Why EUR/USD Has Fallen in 2025
The euro has faced a perfect storm of headwinds entering 2025. German industrial output has contracted for a sixth consecutive quarter. The ECB cut rates three times in the second half of 2024 and has signalled further easing ahead, widening the interest rate differential with the Fed. And renewed US tariff threats have raised the spectre of a trade war that would hurt European exporters disproportionately.
EUR/USD has also suffered from positioning dynamics. The pair entered 2025 with crowded long positions built on assumptions of Fed cuts. As those cuts failed to materialise at the expected pace, the unwind of those longs accelerated the decline toward 1.02.
Key Levels and the Parity Question
EUR/USD Key Levels 2025
The 1.0100 level is extremely significant -- it represents the 2022 low and a multi-decade structural support zone. A break and weekly close below this level would open a direct path to parity at 1.0000. Whether parity is reached depends primarily on whether eurozone recession risk materialises and whether the Fed genuinely delays cuts into late 2025.
Most major bank forecasts as of March 2025 place year-end EUR/USD between 1.02 and 1.10. The wide range reflects genuine macro uncertainty. A base case of 1.04-1.07 appears most probable absent a major US economic shock or full-scale tariff escalation.

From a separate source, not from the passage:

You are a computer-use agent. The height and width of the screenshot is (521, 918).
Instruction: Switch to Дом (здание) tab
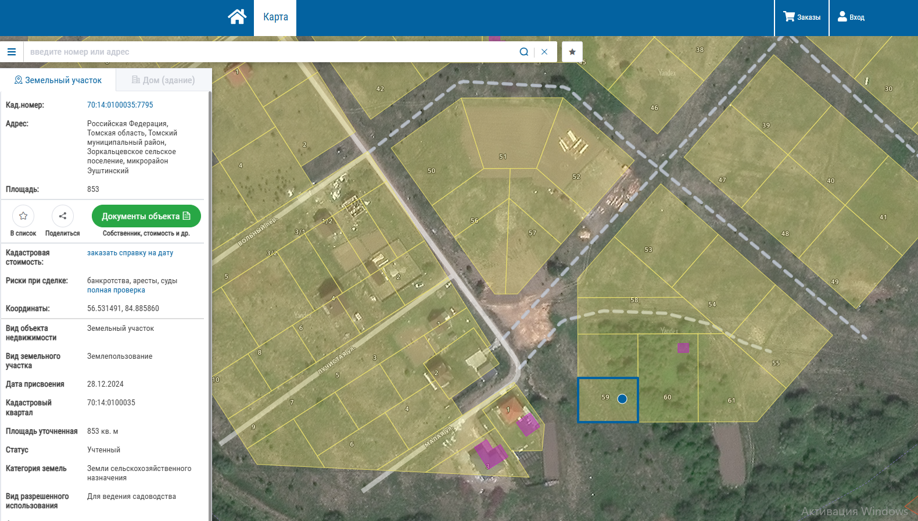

How Traders Are Positioning
CFTC positioning data shows speculative accounts have been net short EUR/USD for the longest consecutive period since 2015. While this creates crowded trade risk -- a sharp short squeeze is possible if sentiment shifts -- the fundamental picture continues to support euro weakness.
For retail traders, the playbook in this environment is to sell EUR/USD rallies into the 1.05-1.06 zone with stops above 1.0700, targeting a retest of 1.02-1.03. Those with a contrarian lean may look for a long setup if price stabilises around 1.01 with a clear reversal pattern on the daily chart.